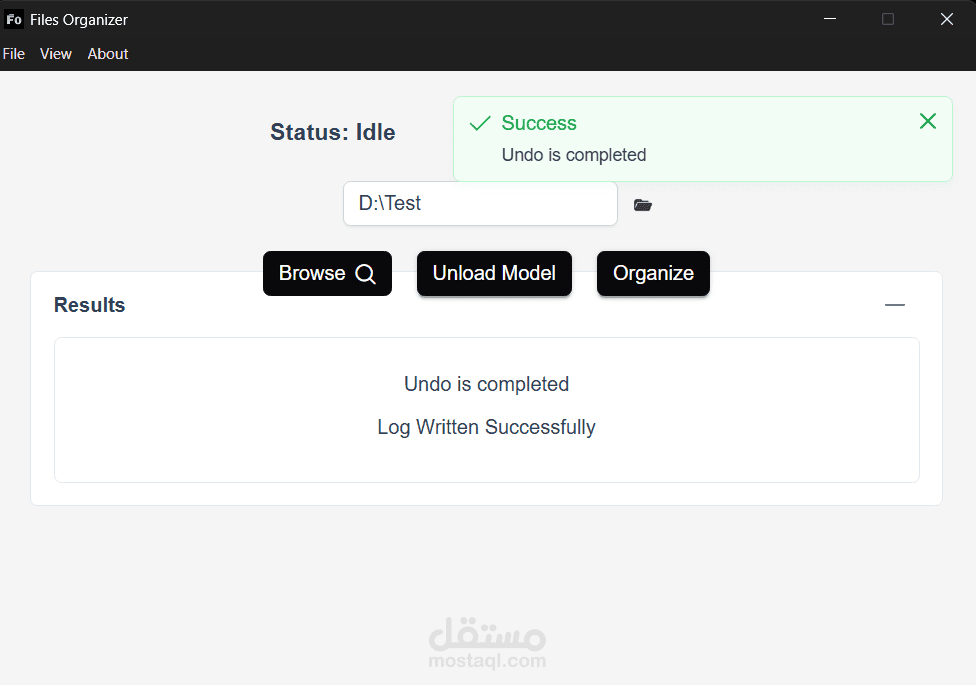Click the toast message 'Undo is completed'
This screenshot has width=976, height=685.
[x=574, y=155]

* * *

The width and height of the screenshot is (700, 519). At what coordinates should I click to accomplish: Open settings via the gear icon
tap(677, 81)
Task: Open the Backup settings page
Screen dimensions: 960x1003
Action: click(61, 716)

▶ Given exercise:
Output the lines from the one containing "Click the toast message 'Undo is completed'" through the one containing "[x=574, y=155]", both included, reproducing them verbatim. Leave the pictures out of your answer.

▶ Solution to this problem:
Click the toast message 'Undo is completed'
This screenshot has width=976, height=685.
[x=574, y=155]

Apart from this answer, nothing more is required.